**TASK OBJECTIVE:** Only the lines from the start of the entries through the line with "paroisse (1431, 768)" are wanted; please output them exactly.

**Collected data entries:**
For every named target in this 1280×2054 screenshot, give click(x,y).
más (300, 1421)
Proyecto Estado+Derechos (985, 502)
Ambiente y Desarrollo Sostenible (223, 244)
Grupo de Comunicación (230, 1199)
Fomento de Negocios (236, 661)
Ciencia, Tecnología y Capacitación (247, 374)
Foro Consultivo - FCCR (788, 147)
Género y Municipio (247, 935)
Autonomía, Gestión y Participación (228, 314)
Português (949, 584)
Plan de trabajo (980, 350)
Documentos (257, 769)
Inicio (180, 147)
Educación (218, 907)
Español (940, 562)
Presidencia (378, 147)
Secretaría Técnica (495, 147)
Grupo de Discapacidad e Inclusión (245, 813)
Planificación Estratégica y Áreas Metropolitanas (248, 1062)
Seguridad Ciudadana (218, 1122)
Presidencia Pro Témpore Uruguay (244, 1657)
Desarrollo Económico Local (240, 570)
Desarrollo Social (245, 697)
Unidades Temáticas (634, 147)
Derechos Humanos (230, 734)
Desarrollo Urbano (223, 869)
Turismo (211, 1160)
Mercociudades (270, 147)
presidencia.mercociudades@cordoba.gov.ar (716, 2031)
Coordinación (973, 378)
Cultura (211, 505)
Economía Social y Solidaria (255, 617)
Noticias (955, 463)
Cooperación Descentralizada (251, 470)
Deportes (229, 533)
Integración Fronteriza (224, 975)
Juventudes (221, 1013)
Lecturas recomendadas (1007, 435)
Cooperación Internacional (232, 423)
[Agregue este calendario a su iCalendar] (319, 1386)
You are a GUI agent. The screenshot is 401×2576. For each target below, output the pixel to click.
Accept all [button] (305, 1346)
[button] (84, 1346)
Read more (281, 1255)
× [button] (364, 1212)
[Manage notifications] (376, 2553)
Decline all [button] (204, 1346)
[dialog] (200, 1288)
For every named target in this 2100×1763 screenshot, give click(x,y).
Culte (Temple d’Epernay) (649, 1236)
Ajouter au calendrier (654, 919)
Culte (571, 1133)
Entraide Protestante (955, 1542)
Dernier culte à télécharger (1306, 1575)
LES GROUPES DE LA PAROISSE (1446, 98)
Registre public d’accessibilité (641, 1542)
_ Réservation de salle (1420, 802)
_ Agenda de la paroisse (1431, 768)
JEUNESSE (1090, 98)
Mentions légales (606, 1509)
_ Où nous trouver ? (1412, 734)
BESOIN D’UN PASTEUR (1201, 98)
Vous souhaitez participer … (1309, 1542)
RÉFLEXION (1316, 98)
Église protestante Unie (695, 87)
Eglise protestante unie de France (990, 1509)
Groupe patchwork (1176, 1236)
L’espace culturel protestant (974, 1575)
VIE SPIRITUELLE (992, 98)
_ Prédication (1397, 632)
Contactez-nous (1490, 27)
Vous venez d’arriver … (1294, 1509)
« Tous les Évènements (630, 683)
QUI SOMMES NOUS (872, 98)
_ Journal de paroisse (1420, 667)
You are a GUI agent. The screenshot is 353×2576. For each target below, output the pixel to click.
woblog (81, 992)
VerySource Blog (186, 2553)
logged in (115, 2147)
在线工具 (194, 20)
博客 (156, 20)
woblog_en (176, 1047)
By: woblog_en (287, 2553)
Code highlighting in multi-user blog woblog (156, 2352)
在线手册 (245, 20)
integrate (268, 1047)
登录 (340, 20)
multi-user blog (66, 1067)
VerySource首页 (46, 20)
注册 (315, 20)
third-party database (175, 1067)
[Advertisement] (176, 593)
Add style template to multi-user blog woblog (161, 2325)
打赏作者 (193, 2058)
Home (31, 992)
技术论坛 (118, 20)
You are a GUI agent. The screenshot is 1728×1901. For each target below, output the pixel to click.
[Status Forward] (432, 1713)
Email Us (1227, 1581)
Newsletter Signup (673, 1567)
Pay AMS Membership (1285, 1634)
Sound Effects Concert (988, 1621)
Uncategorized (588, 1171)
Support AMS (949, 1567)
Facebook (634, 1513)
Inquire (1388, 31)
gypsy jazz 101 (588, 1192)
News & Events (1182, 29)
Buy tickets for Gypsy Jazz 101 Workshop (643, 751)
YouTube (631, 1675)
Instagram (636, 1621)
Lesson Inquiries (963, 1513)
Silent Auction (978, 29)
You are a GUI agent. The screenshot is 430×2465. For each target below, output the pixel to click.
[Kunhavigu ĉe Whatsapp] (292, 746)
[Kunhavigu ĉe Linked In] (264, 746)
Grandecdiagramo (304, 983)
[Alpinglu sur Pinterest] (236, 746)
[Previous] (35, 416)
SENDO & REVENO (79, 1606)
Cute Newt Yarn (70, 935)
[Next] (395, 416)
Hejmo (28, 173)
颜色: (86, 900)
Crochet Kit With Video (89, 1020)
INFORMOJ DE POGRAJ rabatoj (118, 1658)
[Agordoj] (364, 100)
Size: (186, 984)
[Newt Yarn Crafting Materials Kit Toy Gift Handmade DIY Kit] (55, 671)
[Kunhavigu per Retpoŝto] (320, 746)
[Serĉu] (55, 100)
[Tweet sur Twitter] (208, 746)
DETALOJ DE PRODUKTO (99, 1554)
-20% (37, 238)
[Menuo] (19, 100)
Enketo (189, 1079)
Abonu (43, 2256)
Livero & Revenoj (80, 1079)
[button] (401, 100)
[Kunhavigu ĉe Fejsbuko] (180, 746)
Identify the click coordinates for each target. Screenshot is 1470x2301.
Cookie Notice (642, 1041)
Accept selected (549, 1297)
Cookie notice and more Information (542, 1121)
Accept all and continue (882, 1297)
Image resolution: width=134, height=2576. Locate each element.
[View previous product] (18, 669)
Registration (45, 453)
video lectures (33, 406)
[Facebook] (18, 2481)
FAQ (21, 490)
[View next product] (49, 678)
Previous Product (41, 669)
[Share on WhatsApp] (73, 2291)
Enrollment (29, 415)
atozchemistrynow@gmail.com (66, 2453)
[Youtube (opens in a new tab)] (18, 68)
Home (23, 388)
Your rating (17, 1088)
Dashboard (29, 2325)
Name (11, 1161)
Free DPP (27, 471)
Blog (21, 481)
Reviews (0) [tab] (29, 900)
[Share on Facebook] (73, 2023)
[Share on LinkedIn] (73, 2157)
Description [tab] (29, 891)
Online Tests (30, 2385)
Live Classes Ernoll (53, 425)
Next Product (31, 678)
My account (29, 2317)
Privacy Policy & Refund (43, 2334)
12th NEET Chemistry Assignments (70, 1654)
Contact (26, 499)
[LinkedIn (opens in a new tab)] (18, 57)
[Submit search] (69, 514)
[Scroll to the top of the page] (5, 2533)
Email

**OUTPUT OF THE EXERCISE:**
For every named target in this 1280×2054 screenshot, give click(x,y).
más (300, 1421)
Proyecto Estado+Derechos (985, 502)
Ambiente y Desarrollo Sostenible (223, 244)
Grupo de Comunicación (230, 1199)
Fomento de Negocios (236, 661)
Ciencia, Tecnología y Capacitación (247, 374)
Foro Consultivo - FCCR (788, 147)
Género y Municipio (247, 935)
Autonomía, Gestión y Participación (228, 314)
Português (949, 584)
Plan de trabajo (980, 350)
Documentos (257, 769)
Inicio (180, 147)
Educación (218, 907)
Español (940, 562)
Presidencia (378, 147)
Secretaría Técnica (495, 147)
Grupo de Discapacidad e Inclusión (245, 813)
Planificación Estratégica y Áreas Metropolitanas (248, 1062)
Seguridad Ciudadana (218, 1122)
Presidencia Pro Témpore Uruguay (244, 1657)
Desarrollo Económico Local (240, 570)
Desarrollo Social (245, 697)
Unidades Temáticas (634, 147)
Derechos Humanos (230, 734)
Desarrollo Urbano (223, 869)
Turismo (211, 1160)
Mercociudades (270, 147)
presidencia.mercociudades@cordoba.gov.ar (716, 2031)
Coordinación (973, 378)
Cultura (211, 505)
Economía Social y Solidaria (255, 617)
Noticias (955, 463)
Cooperación Descentralizada (251, 470)
Deportes (229, 533)
Integración Fronteriza (224, 975)
Juventudes (221, 1013)
Lecturas recomendadas (1007, 435)
Cooperación Internacional (232, 423)
[Agregue este calendario a su iCalendar] (319, 1386)
You are a GUI agent. The screenshot is 401×2576. For each target below, output the pixel to click.
Accept all [button] (305, 1346)
[button] (84, 1346)
Read more (281, 1255)
× [button] (364, 1212)
[Manage notifications] (376, 2553)
Decline all [button] (204, 1346)
[dialog] (200, 1288)
For every named target in this 2100×1763 screenshot, give click(x,y).
Culte (Temple d’Epernay) (649, 1236)
Ajouter au calendrier (654, 919)
Culte (571, 1133)
Entraide Protestante (955, 1542)
Dernier culte à télécharger (1306, 1575)
LES GROUPES DE LA PAROISSE (1446, 98)
Registre public d’accessibilité (641, 1542)
_ Réservation de salle (1420, 802)
_ Agenda de la paroisse (1431, 768)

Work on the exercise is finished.